- _Exercise input_:
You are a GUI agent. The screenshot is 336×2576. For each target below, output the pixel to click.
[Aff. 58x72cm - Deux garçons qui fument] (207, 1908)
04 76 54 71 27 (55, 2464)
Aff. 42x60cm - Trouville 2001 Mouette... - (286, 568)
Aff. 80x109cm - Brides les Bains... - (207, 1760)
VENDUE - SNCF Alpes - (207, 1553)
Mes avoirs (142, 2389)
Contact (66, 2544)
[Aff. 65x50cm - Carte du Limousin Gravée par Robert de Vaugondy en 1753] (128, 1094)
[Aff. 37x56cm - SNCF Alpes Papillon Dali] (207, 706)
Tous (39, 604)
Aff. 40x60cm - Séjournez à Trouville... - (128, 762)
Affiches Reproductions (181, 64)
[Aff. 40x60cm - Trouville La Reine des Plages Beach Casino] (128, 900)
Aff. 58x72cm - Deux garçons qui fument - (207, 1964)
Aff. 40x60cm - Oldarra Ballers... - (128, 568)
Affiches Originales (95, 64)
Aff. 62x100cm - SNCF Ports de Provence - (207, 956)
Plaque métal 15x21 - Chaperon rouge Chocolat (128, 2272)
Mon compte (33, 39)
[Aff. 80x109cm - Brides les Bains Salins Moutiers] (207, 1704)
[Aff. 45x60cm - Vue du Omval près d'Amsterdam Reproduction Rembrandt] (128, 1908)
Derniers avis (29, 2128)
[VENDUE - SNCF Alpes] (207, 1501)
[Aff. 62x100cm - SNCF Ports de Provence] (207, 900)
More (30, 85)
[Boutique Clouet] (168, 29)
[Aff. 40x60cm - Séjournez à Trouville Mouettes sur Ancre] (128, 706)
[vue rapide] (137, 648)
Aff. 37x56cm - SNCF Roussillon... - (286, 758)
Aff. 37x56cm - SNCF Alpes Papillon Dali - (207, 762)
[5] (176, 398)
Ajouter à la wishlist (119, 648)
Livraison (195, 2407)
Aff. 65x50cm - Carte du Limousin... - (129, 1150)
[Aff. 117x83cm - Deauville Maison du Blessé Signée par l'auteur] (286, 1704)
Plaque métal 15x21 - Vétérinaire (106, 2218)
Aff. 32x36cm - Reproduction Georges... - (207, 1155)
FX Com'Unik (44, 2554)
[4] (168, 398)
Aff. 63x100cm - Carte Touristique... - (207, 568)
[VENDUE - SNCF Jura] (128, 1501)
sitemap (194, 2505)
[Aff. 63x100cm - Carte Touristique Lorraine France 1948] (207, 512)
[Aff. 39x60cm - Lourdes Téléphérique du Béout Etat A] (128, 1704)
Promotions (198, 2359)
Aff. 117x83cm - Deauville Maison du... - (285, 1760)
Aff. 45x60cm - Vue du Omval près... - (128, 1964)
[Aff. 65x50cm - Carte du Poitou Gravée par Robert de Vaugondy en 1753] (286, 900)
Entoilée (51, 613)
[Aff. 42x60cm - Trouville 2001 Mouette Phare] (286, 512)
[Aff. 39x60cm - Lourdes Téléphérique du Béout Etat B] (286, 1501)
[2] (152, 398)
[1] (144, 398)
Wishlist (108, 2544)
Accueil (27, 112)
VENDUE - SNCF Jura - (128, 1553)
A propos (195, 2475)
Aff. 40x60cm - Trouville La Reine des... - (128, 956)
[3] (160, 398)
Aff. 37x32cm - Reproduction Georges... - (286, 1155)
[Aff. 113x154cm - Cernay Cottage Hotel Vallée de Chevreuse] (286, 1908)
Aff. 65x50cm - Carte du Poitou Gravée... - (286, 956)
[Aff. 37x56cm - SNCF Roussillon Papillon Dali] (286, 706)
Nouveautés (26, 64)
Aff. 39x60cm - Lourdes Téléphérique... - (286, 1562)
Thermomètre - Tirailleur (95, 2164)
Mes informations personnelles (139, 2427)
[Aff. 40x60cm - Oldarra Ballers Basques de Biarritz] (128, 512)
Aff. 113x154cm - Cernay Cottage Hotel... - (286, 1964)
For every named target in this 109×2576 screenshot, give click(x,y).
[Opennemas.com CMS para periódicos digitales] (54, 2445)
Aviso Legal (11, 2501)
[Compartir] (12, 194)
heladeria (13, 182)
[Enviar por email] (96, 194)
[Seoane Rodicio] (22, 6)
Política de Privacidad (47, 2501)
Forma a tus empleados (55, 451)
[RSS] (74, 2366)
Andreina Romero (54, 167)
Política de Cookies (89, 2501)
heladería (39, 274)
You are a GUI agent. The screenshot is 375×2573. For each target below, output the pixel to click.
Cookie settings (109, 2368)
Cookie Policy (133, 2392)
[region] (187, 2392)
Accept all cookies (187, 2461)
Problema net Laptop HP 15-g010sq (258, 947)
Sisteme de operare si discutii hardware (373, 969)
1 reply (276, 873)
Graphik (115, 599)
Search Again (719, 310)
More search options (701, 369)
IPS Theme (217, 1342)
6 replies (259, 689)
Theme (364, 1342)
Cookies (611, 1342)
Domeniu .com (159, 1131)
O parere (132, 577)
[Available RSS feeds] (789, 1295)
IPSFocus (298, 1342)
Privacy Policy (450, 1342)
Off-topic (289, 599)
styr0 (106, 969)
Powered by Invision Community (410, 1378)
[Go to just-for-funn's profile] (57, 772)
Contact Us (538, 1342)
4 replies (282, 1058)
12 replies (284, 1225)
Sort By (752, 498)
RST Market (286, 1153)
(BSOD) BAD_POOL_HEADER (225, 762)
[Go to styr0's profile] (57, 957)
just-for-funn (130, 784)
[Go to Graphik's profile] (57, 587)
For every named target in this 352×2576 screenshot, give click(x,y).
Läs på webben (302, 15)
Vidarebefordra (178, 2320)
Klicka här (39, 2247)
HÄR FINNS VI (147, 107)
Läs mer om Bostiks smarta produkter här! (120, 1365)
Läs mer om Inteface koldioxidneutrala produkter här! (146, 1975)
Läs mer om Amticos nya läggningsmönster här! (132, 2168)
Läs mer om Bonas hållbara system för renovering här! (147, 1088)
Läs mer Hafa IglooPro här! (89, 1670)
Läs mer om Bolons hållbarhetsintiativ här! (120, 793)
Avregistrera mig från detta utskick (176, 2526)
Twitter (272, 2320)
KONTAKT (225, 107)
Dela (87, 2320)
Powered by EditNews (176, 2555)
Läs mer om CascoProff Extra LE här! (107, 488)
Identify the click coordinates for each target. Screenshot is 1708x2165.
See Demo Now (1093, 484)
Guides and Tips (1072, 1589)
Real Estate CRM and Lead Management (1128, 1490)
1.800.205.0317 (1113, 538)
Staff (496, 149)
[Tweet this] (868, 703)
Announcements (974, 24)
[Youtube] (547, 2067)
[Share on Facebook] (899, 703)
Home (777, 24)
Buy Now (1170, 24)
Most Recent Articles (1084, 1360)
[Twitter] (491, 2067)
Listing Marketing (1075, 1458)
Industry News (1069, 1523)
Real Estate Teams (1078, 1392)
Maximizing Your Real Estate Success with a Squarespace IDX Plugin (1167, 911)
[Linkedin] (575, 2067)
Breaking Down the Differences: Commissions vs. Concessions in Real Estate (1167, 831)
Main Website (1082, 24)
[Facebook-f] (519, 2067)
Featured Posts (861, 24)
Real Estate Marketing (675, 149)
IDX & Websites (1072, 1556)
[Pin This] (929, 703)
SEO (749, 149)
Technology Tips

- _Exercise prompt_: The records shown above are to be copied exactly, every one of them.

- _Solution below_:
You are a GUI agent. The screenshot is 336×2576. For each target below, output the pixel to click.
[Aff. 58x72cm - Deux garçons qui fument] (207, 1908)
04 76 54 71 27 (55, 2464)
Aff. 42x60cm - Trouville 2001 Mouette... - (286, 568)
Aff. 80x109cm - Brides les Bains... - (207, 1760)
VENDUE - SNCF Alpes - (207, 1553)
Mes avoirs (142, 2389)
Contact (66, 2544)
[Aff. 65x50cm - Carte du Limousin Gravée par Robert de Vaugondy en 1753] (128, 1094)
[Aff. 37x56cm - SNCF Alpes Papillon Dali] (207, 706)
Tous (39, 604)
Aff. 40x60cm - Séjournez à Trouville... - (128, 762)
Affiches Reproductions (181, 64)
[Aff. 40x60cm - Trouville La Reine des Plages Beach Casino] (128, 900)
Aff. 58x72cm - Deux garçons qui fument - (207, 1964)
Aff. 40x60cm - Oldarra Ballers... - (128, 568)
Affiches Originales (95, 64)
Aff. 62x100cm - SNCF Ports de Provence - (207, 956)
Plaque métal 15x21 - Chaperon rouge Chocolat (128, 2272)
Mon compte (33, 39)
[Aff. 80x109cm - Brides les Bains Salins Moutiers] (207, 1704)
[Aff. 45x60cm - Vue du Omval près d'Amsterdam Reproduction Rembrandt] (128, 1908)
Derniers avis (29, 2128)
[VENDUE - SNCF Alpes] (207, 1501)
[Aff. 62x100cm - SNCF Ports de Provence] (207, 900)
More (30, 85)
[Boutique Clouet] (168, 29)
[Aff. 40x60cm - Séjournez à Trouville Mouettes sur Ancre] (128, 706)
[vue rapide] (137, 648)
Aff. 37x56cm - SNCF Roussillon... - (286, 758)
Aff. 37x56cm - SNCF Alpes Papillon Dali - (207, 762)
[5] (176, 398)
Ajouter à la wishlist (119, 648)
Livraison (195, 2407)
Aff. 65x50cm - Carte du Limousin... - (129, 1150)
[Aff. 117x83cm - Deauville Maison du Blessé Signée par l'auteur] (286, 1704)
Plaque métal 15x21 - Vétérinaire (106, 2218)
Aff. 32x36cm - Reproduction Georges... - (207, 1155)
FX Com'Unik (44, 2554)
[4] (168, 398)
Aff. 63x100cm - Carte Touristique... - (207, 568)
[VENDUE - SNCF Jura] (128, 1501)
sitemap (194, 2505)
[Aff. 63x100cm - Carte Touristique Lorraine France 1948] (207, 512)
[Aff. 39x60cm - Lourdes Téléphérique du Béout Etat A] (128, 1704)
Promotions (198, 2359)
Aff. 117x83cm - Deauville Maison du... - (285, 1760)
Aff. 45x60cm - Vue du Omval près... - (128, 1964)
[Aff. 65x50cm - Carte du Poitou Gravée par Robert de Vaugondy en 1753] (286, 900)
Entoilée (51, 613)
[Aff. 42x60cm - Trouville 2001 Mouette Phare] (286, 512)
[Aff. 39x60cm - Lourdes Téléphérique du Béout Etat B] (286, 1501)
[2] (152, 398)
[1] (144, 398)
Wishlist (108, 2544)
Accueil (27, 112)
VENDUE - SNCF Jura - (128, 1553)
A propos (195, 2475)
Aff. 40x60cm - Trouville La Reine des... - (128, 956)
[3] (160, 398)
Aff. 37x32cm - Reproduction Georges... - (286, 1155)
[Aff. 113x154cm - Cernay Cottage Hotel Vallée de Chevreuse] (286, 1908)
Aff. 65x50cm - Carte du Poitou Gravée... - (286, 956)
[Aff. 37x56cm - SNCF Roussillon Papillon Dali] (286, 706)
Nouveautés (26, 64)
Aff. 39x60cm - Lourdes Téléphérique... - (286, 1562)
Thermomètre - Tirailleur (95, 2164)
Mes informations personnelles (139, 2427)
[Aff. 40x60cm - Oldarra Ballers Basques de Biarritz] (128, 512)
Aff. 113x154cm - Cernay Cottage Hotel... - (286, 1964)
For every named target in this 109×2576 screenshot, give click(x,y).
[Opennemas.com CMS para periódicos digitales] (54, 2445)
Aviso Legal (11, 2501)
[Compartir] (12, 194)
heladeria (13, 182)
[Enviar por email] (96, 194)
[Seoane Rodicio] (22, 6)
Política de Privacidad (47, 2501)
Forma a tus empleados (55, 451)
[RSS] (74, 2366)
Andreina Romero (54, 167)
Política de Cookies (89, 2501)
heladería (39, 274)
You are a GUI agent. The screenshot is 375×2573. For each target below, output the pixel to click.
Cookie settings (109, 2368)
Cookie Policy (133, 2392)
[region] (187, 2392)
Accept all cookies (187, 2461)
Problema net Laptop HP 15-g010sq (258, 947)
Sisteme de operare si discutii hardware (373, 969)
1 reply (276, 873)
Graphik (115, 599)
Search Again (719, 310)
More search options (701, 369)
IPS Theme (217, 1342)
6 replies (259, 689)
Theme (364, 1342)
Cookies (611, 1342)
Domeniu .com (159, 1131)
O parere (132, 577)
[Available RSS feeds] (789, 1295)
IPSFocus (298, 1342)
Privacy Policy (450, 1342)
Off-topic (289, 599)
styr0 (106, 969)
Powered by Invision Community (410, 1378)
[Go to just-for-funn's profile] (57, 772)
Contact Us (538, 1342)
4 replies (282, 1058)
12 replies (284, 1225)
Sort By (752, 498)
RST Market (286, 1153)
(BSOD) BAD_POOL_HEADER (225, 762)
[Go to styr0's profile] (57, 957)
just-for-funn (130, 784)
[Go to Graphik's profile] (57, 587)
For every named target in this 352×2576 screenshot, give click(x,y).
Läs på webben (302, 15)
Vidarebefordra (178, 2320)
Klicka här (39, 2247)
HÄR FINNS VI (147, 107)
Läs mer om Bostiks smarta produkter här! (120, 1365)
Läs mer om Inteface koldioxidneutrala produkter här! (146, 1975)
Läs mer om Amticos nya läggningsmönster här! (132, 2168)
Läs mer om Bonas hållbara system för renovering här! (147, 1088)
Läs mer Hafa IglooPro här! (89, 1670)
Läs mer om Bolons hållbarhetsintiativ här! (120, 793)
Avregistrera mig från detta utskick (176, 2526)
Twitter (272, 2320)
KONTAKT (225, 107)
Dela (87, 2320)
Powered by EditNews (176, 2555)
Läs mer om CascoProff Extra LE här! (107, 488)
Identify the click coordinates for each target. Screenshot is 1708x2165.
See Demo Now (1093, 484)
Guides and Tips (1072, 1589)
Real Estate CRM and Lead Management (1128, 1490)
1.800.205.0317 (1113, 538)
Staff (496, 149)
[Tweet this] (868, 703)
Announcements (974, 24)
[Youtube] (547, 2067)
[Share on Facebook] (899, 703)
Home (777, 24)
Buy Now (1170, 24)
Most Recent Articles (1084, 1360)
[Twitter] (491, 2067)
Listing Marketing (1075, 1458)
Industry News (1069, 1523)
Real Estate Teams (1078, 1392)
Maximizing Your Real Estate Success with a Squarespace IDX Plugin (1167, 911)
[Linkedin] (575, 2067)
Breaking Down the Differences: Commissions vs. Concessions in Real Estate (1167, 831)
Main Website (1082, 24)
[Facebook-f] (519, 2067)
Featured Posts (861, 24)
Real Estate Marketing (675, 149)
IDX & Websites (1072, 1556)
[Pin This] (929, 703)
SEO (749, 149)
Technology Tips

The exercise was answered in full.